Saturn's big, icy moons dazzle in a series of new maps that show the frigid worlds in unprecedented detail.
The new maps of Saturn's moons, which were created by Paul Schenk of the Lunar and Planetary Institute in Houston using data gathered by NASA's Cassini spacecraft over the past 10 years, shine a new light on Saturn's six major icy moons — Mimas, Enceladus, Tethys, Dione, Rhea and Iapetus, researchers said.
"The new maps are the best global, color maps of these moons to date, and the first to show natural brightness variations and high-resolution color together," NASA officials said in a statement. "Colors in the maps represent a broader range than human vision, extending slightly into infrared and ultraviolet wavelengths." [Photos: The Rings and Moons of Saturn]
NASA's twin Voyager probes first lifted the veil on Saturn's large icy moons during flybys of the ringed planet in the early 1980s.

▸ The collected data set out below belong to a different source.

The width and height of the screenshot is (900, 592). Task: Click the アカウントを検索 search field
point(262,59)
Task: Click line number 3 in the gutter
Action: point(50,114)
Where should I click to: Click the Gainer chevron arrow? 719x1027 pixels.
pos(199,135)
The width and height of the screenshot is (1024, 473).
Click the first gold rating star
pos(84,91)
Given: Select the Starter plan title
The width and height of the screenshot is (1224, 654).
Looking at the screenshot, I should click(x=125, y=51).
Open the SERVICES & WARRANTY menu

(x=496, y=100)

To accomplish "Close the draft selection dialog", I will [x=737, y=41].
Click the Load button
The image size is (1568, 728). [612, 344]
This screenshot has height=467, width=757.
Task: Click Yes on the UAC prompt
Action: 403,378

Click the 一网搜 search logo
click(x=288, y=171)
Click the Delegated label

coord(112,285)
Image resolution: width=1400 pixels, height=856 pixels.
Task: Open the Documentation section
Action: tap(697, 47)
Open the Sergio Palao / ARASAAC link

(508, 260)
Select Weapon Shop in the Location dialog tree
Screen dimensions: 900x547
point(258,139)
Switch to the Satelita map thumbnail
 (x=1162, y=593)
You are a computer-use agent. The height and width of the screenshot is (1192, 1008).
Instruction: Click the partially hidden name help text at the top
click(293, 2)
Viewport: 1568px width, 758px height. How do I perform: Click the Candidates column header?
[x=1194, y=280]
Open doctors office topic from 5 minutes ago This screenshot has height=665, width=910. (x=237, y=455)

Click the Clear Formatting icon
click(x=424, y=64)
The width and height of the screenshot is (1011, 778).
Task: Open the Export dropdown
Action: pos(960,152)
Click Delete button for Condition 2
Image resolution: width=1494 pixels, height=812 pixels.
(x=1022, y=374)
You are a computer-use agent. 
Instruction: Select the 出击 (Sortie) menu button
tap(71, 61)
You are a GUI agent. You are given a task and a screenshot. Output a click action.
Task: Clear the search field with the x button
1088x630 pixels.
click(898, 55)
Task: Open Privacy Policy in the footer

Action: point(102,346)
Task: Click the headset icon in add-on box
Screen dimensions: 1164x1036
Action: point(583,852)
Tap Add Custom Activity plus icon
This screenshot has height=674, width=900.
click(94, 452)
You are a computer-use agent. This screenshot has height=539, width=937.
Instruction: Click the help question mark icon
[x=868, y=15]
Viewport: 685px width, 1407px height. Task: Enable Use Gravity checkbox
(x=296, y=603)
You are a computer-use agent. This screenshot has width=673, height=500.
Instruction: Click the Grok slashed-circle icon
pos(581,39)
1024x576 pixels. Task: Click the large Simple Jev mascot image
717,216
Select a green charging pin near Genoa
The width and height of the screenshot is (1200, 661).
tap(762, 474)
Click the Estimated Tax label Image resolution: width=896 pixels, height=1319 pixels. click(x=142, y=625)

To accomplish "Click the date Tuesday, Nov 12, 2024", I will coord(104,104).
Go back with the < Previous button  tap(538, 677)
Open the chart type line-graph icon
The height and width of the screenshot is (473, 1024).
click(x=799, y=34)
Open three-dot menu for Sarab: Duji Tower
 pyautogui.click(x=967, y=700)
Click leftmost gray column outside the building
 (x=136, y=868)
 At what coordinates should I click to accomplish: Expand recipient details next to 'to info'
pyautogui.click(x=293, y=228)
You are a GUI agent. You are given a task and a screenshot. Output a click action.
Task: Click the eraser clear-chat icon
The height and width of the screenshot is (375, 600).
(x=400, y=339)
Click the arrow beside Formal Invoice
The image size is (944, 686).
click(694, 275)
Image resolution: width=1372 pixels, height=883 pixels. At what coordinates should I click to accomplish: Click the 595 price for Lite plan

Researchers then had to wait more than two decades to get more up-close looks, which finally started beaming home when Cassini entered orbit around Saturn in 2004.
At about 1.5 times the width of Earth's moon, the huge, hazy Titan is Saturn's largest satellite. But the six moons featured in the new maps are the next largest; their diameters range from Mimas' 250 miles (400 kilometers) to Rhea's 950 miles (1,530 km).
Each icy object is interesting in its own right. For example, Iapetus looks like a walnut, featuring a giant ridge that may be the remains of a long-dead companion moon. And Mimas has been dubbed the "Death Star Moon," for its resemblance to the planet-destroying weapon in the "Star Wars" films.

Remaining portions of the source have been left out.